Sergio Batalha – advogado no Rio de Janeiro – “A possibilidade de em determinados momentos o Executivo ter a possibilidade de editar uma medida com força de lei existe em vários países do mundo. O problema do sistema brasileiro, que vem sendo aperfeiçoado, é a fragilidade do sistema representativo brasileiro. Você tem no Brasil um Executivo muito forte, eleito com dezenas de milhões de votos, em contraposição a um Legislativo pouco representativo, formado por congressistas e partidos sem uma verdadeira expressão na sociedade.
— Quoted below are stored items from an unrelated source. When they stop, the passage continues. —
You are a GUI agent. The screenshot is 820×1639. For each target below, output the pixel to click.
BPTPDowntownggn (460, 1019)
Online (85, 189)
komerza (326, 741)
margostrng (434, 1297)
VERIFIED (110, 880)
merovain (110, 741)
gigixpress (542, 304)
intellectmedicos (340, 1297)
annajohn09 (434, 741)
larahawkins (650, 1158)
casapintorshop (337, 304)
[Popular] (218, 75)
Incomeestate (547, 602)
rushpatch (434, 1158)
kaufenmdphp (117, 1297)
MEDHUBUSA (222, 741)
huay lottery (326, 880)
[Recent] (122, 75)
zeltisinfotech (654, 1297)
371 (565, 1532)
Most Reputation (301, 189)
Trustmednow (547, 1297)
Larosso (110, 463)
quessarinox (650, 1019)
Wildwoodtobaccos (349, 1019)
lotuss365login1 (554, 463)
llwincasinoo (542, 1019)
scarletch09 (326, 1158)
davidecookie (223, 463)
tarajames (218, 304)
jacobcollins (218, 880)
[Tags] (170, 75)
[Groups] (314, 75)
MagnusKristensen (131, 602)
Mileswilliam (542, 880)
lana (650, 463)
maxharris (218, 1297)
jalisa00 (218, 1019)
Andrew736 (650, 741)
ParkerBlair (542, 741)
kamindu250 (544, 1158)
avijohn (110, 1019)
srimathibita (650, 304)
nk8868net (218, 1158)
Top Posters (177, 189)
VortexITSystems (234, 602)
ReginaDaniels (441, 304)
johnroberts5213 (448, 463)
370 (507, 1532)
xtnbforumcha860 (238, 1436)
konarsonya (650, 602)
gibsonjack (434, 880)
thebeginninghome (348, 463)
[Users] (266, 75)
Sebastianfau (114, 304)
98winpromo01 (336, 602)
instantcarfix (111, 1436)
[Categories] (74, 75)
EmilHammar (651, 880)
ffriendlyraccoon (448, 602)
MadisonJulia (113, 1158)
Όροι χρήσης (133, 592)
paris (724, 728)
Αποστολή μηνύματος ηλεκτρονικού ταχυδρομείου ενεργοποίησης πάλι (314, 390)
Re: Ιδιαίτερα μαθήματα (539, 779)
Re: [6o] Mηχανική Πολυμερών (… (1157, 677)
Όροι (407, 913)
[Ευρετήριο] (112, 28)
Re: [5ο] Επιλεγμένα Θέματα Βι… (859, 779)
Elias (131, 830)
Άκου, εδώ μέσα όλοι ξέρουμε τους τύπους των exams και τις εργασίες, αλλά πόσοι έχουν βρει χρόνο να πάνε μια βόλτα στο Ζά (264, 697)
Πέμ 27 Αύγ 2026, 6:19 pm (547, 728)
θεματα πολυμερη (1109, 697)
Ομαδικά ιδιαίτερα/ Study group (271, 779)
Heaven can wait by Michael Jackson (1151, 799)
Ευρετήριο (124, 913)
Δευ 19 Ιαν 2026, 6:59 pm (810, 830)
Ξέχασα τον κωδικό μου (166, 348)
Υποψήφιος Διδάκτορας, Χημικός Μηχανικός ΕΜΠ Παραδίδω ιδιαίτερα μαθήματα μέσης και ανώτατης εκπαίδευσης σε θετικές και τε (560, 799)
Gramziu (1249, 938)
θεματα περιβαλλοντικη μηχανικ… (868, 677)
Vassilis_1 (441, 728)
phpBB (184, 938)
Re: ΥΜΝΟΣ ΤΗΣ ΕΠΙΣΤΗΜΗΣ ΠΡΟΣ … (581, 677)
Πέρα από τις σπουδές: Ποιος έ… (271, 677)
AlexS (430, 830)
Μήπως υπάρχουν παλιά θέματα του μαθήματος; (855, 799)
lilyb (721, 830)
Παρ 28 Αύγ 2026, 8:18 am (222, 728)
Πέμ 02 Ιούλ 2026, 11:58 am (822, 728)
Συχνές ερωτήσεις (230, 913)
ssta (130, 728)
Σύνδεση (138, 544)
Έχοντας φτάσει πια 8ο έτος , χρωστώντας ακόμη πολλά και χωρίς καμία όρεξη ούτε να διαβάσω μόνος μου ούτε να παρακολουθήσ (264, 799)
O impeachment fora dos limites constitucionais só serviu para tornar esta relação ainda mais conflituosa. O problema em torno das medidas provisórias gira em torno das fragilidades e imperfeições do sistema representativo brasileiro, mais do que sobre um debate sobre técnica legislativa ou sobre mudanças na regulamentação de tais medidas. Só uma revalorização do parlamento no tocante à sua representatividade, e não como instrumento de golpes ou chantagens, pode pacificar a questão”.